THE credit squeeze tightened yesterday when Bank of Scotland (Ireland) increased the rates it will charge new borrowers by up to 0.55pc, withdrew its fixed rate homeloan products and said it would no longer pay legal fees on any mortgage products.

The lender, which operates through brokers, also said it was cutting commission levels for brokers, and would only honour mortgage offers for borrowers who had accepted loan offers by yesterday morning.

The move comes after number of other lenders, among them Ulster Bank, First Active, Permanent TSB and IIB Homeloans, also increased rates in the past few days.

However, the changes only apply to Bank of Scotland (Ireland). Halifax, the branch network of the same bank offering personal banking, is not increasing its rates, despite the impression that was being given in a caption accompanying a mortgage story in this newspaper yesterday.

The Bank of Scotland (Ireland) increases of up to 0.55pc are more than the equivalent of two rates rises from the European Central Bank.

Bank of Scotland yesterday informed brokers that it would now charge a residential customer seeking a tracker rate mortgage 5.5pc -- a hike of .55pc. Previously, the bank's cheapest tracker was 4.95pc.

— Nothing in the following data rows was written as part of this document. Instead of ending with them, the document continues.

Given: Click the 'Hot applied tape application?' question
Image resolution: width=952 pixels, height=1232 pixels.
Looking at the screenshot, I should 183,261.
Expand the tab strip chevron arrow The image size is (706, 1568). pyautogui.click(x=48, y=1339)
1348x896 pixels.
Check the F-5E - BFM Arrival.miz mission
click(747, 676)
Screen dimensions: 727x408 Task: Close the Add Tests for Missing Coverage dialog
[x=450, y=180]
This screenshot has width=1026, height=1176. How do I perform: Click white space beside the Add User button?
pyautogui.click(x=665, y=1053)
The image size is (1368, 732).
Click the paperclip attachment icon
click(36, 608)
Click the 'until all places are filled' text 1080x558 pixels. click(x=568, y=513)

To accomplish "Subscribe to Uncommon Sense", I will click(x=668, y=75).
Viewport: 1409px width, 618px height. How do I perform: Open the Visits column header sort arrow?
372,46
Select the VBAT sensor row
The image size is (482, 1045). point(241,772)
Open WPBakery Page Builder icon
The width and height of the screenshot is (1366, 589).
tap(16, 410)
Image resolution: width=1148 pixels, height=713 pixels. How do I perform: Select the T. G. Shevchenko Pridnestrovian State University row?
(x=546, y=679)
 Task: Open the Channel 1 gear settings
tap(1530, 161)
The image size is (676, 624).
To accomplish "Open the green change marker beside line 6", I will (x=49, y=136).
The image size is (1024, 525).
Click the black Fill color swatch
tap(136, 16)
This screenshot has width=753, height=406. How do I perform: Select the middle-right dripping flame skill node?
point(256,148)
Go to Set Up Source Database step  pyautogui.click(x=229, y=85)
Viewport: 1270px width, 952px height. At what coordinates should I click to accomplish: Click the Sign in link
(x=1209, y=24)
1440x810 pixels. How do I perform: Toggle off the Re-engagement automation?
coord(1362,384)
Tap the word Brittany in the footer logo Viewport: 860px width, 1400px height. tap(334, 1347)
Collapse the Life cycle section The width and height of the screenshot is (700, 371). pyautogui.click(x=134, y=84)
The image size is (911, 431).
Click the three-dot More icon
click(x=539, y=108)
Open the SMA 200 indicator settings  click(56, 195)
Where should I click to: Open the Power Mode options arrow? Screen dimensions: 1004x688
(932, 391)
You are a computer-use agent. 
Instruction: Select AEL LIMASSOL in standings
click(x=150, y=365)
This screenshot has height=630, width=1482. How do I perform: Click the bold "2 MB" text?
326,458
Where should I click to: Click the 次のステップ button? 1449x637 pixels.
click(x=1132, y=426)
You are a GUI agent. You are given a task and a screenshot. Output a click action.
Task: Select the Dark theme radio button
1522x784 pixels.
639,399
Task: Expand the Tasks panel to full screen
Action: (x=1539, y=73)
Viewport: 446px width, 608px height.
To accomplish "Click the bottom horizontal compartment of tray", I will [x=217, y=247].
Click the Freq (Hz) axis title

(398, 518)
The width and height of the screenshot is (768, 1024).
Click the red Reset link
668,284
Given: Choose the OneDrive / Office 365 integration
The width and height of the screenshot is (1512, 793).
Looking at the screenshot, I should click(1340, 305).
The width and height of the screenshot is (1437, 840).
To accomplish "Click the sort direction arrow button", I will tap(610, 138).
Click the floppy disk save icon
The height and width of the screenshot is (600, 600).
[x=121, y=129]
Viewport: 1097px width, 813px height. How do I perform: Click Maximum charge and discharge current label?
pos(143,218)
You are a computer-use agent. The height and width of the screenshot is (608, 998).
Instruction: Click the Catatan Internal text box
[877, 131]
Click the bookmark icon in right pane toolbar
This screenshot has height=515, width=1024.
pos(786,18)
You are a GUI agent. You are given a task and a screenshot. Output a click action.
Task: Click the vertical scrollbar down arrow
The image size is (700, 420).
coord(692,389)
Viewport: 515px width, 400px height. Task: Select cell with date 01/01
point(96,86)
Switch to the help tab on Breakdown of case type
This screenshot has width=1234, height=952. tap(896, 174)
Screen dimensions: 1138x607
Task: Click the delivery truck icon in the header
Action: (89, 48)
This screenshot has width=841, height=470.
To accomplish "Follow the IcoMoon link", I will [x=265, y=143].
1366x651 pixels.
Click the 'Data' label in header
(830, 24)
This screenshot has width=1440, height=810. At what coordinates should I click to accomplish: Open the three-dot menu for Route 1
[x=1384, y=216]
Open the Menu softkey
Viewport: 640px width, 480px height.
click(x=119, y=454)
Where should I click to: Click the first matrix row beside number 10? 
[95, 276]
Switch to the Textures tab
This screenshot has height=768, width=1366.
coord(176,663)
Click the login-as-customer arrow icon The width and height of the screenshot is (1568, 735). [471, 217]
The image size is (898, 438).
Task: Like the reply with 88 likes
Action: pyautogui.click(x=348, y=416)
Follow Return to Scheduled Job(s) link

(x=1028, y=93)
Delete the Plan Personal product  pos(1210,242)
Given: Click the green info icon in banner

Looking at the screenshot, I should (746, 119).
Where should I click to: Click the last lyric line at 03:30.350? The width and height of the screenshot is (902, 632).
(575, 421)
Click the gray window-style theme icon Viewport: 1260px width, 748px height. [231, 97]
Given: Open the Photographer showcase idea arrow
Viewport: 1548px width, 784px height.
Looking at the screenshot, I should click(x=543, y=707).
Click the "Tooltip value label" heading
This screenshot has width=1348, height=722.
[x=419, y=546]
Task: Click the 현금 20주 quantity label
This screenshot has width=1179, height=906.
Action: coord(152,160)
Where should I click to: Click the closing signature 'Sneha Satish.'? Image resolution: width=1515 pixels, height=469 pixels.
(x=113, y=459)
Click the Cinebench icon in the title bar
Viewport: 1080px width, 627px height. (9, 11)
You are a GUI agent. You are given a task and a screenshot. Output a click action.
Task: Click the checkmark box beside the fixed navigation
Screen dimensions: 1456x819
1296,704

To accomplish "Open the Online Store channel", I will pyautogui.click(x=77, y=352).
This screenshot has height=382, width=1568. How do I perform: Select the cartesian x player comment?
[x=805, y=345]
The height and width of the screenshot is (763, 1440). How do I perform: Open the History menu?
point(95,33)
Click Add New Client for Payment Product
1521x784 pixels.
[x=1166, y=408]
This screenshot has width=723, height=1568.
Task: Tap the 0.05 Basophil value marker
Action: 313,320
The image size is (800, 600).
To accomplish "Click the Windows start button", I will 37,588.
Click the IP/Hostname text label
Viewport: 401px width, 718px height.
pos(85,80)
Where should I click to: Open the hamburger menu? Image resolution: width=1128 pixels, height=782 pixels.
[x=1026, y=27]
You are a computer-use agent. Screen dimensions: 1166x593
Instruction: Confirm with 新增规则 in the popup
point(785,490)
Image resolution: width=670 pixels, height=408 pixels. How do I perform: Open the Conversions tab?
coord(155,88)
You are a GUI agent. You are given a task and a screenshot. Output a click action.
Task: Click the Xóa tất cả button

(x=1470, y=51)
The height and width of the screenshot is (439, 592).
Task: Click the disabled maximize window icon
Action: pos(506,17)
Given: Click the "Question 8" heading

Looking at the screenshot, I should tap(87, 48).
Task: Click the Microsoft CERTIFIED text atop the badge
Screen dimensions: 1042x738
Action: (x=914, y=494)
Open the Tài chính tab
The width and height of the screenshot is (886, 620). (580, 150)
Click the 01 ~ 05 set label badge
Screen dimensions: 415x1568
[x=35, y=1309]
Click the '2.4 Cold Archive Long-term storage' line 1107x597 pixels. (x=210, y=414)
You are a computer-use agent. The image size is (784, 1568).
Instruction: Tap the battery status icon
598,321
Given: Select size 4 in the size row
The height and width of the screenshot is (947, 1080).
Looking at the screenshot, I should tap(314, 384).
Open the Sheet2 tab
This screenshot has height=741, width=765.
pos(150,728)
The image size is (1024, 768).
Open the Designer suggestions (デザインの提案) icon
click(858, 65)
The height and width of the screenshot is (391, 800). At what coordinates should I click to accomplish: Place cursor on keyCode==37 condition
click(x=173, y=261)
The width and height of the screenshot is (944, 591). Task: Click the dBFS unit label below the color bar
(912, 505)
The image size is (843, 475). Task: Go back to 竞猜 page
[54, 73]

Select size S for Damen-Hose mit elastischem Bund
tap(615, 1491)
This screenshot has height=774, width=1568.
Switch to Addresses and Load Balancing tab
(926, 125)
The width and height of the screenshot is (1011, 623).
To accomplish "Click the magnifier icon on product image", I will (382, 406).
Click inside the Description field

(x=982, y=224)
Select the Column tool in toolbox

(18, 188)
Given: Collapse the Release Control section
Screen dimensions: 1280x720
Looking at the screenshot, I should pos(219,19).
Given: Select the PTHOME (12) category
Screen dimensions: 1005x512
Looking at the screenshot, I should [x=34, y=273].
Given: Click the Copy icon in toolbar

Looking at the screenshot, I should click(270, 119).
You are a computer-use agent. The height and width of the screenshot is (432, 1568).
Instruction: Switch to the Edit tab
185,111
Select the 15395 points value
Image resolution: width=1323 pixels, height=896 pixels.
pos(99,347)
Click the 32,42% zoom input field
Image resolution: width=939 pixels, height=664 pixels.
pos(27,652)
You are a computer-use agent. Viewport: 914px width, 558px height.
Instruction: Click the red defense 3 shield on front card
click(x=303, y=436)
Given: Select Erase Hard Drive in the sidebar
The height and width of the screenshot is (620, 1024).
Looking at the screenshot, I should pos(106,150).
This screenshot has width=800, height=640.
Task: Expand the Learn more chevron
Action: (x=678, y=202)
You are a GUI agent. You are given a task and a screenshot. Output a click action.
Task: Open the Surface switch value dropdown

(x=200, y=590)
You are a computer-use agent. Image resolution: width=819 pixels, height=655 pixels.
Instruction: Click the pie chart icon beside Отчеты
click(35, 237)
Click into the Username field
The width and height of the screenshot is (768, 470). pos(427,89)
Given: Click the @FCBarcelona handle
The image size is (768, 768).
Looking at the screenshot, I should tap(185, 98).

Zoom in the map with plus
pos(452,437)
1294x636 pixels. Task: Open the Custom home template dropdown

The bank told brokers: "New interest rates will come into effect for all new and existing applications within the pipeline."

Mortgage brokers were dismayed that loan offers that they have made to customers in the past few days, the so-called pipeline, would not be honoured unless the offer had been accepted in writing by Bank of Scotland by 10am yesterday morning.

Simply Mortgages' Peter Bastable said: "A customer who thinks on Monday they will get a certain rate are told on Tuesday, 'Tough'. That is unprecedented."

The bank is also cutting the commission for brokers from 1.1pc to 0.7pc.

Bank of Scotland has also decided to scrap all 100pc mortgages, with the most the bank will now lend 90pc of the value of the property.

When it comes to apartments, the bank will loan a maximum of 80pc of the value, with the same percentage applying to buy-to-let properties.

The new rates do not affect existing borrowers, only those taking out new loans through brokers.

Mortgage sellers warned yesterday that the credit crunch is getting so severe that the switcher market is likely to be impacted soon.